*** Block opens ***
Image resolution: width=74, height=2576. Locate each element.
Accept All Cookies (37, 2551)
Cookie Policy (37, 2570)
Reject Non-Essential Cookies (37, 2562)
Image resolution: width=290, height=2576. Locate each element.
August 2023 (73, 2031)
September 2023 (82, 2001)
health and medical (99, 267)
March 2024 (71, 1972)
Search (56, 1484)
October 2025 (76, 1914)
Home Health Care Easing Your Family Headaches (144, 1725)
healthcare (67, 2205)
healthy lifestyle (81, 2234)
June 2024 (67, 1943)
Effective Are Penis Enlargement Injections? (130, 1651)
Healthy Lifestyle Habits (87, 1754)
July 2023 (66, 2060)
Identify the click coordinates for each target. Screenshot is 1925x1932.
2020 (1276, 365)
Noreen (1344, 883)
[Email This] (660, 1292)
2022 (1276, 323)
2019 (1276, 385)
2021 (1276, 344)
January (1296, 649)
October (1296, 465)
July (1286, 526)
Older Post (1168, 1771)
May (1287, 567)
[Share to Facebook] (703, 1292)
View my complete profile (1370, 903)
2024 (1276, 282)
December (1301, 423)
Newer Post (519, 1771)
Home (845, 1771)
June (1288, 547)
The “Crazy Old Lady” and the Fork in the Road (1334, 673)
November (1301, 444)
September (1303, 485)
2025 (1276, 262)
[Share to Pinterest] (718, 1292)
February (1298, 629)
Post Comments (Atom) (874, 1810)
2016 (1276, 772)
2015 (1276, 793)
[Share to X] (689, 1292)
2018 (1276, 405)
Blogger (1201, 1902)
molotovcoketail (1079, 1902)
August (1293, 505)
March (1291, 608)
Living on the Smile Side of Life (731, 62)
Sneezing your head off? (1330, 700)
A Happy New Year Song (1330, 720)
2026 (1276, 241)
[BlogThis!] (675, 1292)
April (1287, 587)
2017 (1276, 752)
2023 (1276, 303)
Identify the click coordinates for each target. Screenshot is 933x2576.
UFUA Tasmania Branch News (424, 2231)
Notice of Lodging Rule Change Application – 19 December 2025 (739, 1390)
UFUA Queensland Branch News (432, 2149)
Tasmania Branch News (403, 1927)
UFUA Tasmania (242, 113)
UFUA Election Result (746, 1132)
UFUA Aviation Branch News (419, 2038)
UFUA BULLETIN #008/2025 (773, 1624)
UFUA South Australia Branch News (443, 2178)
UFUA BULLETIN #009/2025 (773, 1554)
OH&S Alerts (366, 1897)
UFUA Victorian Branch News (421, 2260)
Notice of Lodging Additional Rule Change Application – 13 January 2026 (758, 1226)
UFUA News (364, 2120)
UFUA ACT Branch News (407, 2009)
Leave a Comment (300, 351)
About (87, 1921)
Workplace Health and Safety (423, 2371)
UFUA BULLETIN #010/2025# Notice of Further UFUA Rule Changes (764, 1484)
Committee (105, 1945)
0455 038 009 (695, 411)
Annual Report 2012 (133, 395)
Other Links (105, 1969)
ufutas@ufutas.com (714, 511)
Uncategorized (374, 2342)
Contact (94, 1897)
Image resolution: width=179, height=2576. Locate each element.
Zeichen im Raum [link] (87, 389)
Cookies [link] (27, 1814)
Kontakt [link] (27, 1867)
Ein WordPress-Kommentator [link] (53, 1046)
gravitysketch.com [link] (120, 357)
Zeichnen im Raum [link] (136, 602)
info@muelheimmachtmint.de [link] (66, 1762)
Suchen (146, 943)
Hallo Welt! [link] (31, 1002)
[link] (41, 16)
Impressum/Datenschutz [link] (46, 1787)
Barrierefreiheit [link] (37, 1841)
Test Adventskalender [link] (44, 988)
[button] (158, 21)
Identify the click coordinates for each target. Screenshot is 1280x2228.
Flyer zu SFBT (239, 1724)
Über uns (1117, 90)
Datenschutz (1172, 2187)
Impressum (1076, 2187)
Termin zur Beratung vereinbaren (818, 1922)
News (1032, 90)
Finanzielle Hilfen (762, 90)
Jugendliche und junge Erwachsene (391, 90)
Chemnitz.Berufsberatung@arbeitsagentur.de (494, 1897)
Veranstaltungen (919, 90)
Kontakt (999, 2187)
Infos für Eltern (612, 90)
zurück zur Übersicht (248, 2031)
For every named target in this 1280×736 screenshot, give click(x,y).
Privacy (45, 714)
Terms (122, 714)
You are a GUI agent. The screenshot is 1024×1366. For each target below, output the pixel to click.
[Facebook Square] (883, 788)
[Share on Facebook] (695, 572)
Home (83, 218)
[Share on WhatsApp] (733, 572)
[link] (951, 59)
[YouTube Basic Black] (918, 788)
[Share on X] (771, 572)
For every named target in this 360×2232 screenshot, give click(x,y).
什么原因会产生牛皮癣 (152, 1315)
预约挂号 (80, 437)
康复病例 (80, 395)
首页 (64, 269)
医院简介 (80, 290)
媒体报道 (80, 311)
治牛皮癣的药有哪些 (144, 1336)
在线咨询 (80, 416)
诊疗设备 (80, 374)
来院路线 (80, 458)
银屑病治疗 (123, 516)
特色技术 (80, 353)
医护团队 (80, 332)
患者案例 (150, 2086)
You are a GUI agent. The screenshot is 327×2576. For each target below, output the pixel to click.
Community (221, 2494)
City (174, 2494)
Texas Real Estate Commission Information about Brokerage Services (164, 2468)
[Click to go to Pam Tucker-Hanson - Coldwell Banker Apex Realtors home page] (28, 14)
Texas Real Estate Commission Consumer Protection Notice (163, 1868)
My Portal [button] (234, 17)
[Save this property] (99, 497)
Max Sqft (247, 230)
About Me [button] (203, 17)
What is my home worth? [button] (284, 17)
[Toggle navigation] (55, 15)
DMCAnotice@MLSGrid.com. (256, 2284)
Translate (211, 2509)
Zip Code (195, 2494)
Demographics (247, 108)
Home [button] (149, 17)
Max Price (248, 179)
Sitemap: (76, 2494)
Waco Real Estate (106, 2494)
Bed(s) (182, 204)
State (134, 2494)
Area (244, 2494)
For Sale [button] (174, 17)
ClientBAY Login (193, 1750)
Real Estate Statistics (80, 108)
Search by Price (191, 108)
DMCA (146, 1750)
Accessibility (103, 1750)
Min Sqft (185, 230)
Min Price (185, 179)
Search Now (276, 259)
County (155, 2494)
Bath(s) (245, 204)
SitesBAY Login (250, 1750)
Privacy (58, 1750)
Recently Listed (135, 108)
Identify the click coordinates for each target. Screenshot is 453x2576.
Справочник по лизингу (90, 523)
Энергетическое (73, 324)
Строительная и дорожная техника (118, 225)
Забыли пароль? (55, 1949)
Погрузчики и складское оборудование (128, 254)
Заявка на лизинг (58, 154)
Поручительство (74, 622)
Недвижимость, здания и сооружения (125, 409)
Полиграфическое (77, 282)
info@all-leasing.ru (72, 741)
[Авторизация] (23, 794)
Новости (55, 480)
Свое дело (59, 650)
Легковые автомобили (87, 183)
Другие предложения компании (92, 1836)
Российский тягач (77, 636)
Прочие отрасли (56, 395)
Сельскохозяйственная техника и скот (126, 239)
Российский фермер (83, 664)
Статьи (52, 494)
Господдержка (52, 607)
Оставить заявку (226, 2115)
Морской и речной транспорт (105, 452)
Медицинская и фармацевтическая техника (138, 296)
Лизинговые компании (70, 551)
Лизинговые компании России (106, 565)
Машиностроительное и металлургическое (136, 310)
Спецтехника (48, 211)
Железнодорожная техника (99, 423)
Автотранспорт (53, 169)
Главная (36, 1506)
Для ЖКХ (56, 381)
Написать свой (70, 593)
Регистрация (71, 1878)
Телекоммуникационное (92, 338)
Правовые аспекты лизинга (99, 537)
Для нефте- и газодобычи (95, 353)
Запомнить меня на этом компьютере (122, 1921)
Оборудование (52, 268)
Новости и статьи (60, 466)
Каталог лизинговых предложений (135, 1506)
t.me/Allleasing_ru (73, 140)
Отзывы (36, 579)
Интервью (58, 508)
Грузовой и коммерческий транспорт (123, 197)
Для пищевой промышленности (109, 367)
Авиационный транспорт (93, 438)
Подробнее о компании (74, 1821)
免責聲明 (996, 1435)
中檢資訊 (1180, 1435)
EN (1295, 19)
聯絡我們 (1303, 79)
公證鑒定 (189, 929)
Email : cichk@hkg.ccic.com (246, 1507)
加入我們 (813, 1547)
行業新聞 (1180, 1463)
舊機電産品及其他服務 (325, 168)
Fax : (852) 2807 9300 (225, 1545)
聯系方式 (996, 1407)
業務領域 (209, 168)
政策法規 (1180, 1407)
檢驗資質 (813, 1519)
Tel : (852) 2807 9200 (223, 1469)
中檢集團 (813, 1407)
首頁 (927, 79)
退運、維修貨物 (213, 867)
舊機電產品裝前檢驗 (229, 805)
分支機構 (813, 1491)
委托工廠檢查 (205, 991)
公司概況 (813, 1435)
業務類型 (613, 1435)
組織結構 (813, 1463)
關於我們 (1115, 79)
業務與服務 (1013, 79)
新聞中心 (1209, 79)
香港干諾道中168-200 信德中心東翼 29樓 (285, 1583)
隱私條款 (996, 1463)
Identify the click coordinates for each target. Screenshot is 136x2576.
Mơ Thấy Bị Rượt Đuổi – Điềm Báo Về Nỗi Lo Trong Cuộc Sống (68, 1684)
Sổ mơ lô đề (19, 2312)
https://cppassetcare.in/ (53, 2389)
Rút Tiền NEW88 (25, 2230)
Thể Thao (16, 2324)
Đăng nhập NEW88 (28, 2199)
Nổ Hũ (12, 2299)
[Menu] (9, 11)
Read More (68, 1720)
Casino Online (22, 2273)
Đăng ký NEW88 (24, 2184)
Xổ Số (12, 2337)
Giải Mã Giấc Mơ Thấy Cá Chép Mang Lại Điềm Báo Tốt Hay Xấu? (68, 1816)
*** Block closes ***
Begin with the line that has "隱私條款 (996, 1463)" in the listing above and end after the line that has "[Menu] (9, 11)"; output those lines exactly.

隱私條款 (996, 1463)
Identify the click coordinates for each target. Screenshot is 136x2576.
Mơ Thấy Bị Rượt Đuổi – Điềm Báo Về Nỗi Lo Trong Cuộc Sống (68, 1684)
Sổ mơ lô đề (19, 2312)
https://cppassetcare.in/ (53, 2389)
Rút Tiền NEW88 (25, 2230)
Thể Thao (16, 2324)
Đăng nhập NEW88 (28, 2199)
Nổ Hũ (12, 2299)
[Menu] (9, 11)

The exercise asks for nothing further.